Day's grass mouse
- Conservation status: Least Concern (IUCN 3.1)

Scientific classification
- Kingdom: Animalia
- Phylum: Chordata
- Class: Mammalia
- Order: Rodentia
- Family: Cricetidae
- Subfamily: Sigmodontinae
- Genus: Akodon
- Species: A. dayi
- Binomial name: Akodon dayi Osgood, 1916

= Day's grass mouse =

- Genus: Akodon
- Species: dayi
- Authority: Osgood, 1916
- Conservation status: LC

Species of rodent

Day's grass mouse (Akodon dayi), also known as the dusky akodont, is a species of rodent in the family Cricetidae. It is endemic to Bolivia.

==Taxonomy and history==
A. dayi was described by Wilfred Hudson Osgood in 1916. The specific epithet dayi was given in honour of Lee Garnett Day, an American businessman and army officer who partially financed the 1915 expedition during which the holotype was collected.

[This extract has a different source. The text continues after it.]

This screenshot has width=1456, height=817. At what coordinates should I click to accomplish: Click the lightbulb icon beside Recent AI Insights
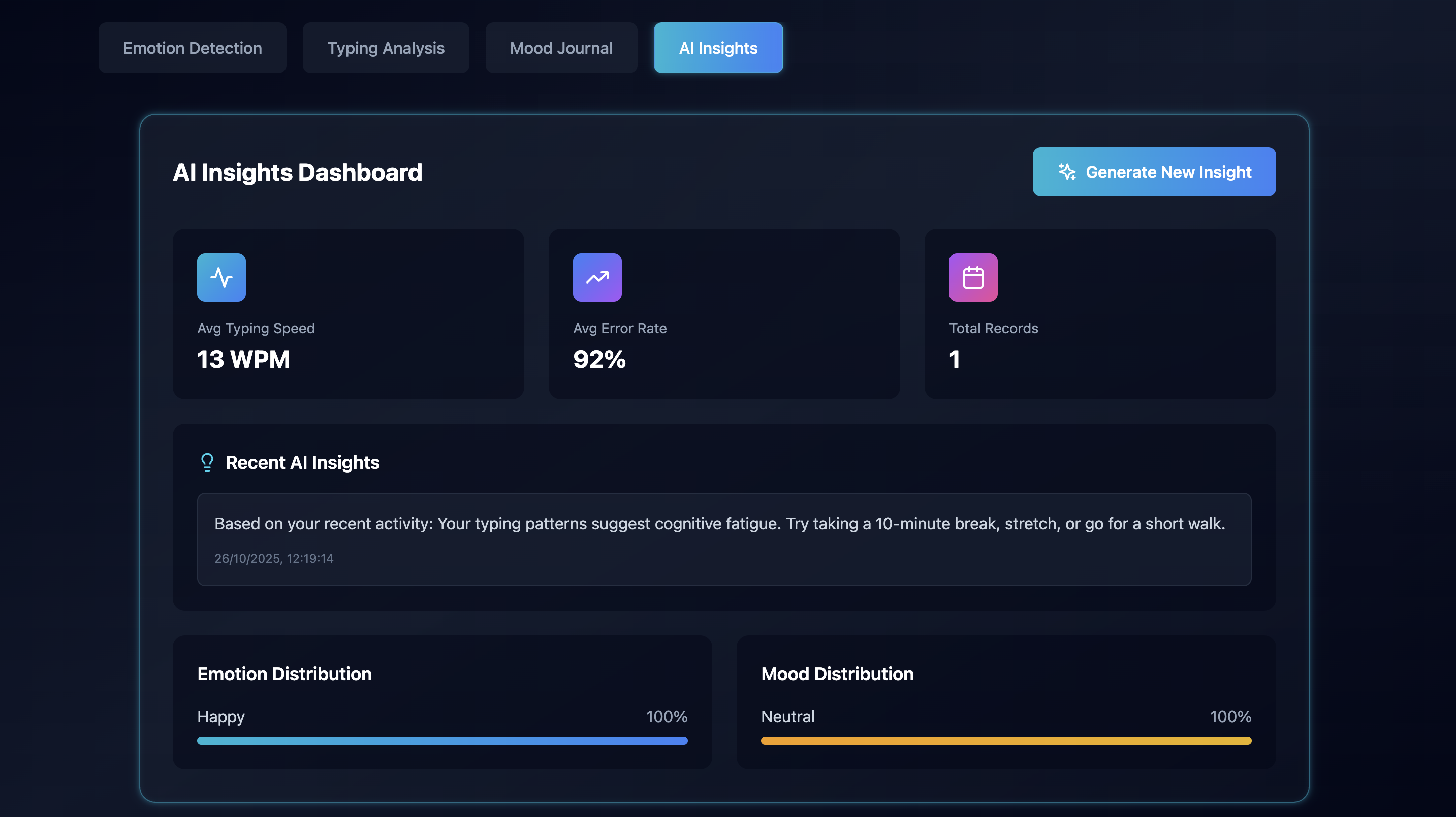click(207, 462)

==Distribution and habitat==
A. dayi is known to occur from southern Pando Department to west-central Santa Cruz Department at altitudes of 0-2450 m above sea level. It typically inhabits grassy areas, gardens, and clearings, but is also found in montane habitats and the evergreen forests of the Yungas bioregion.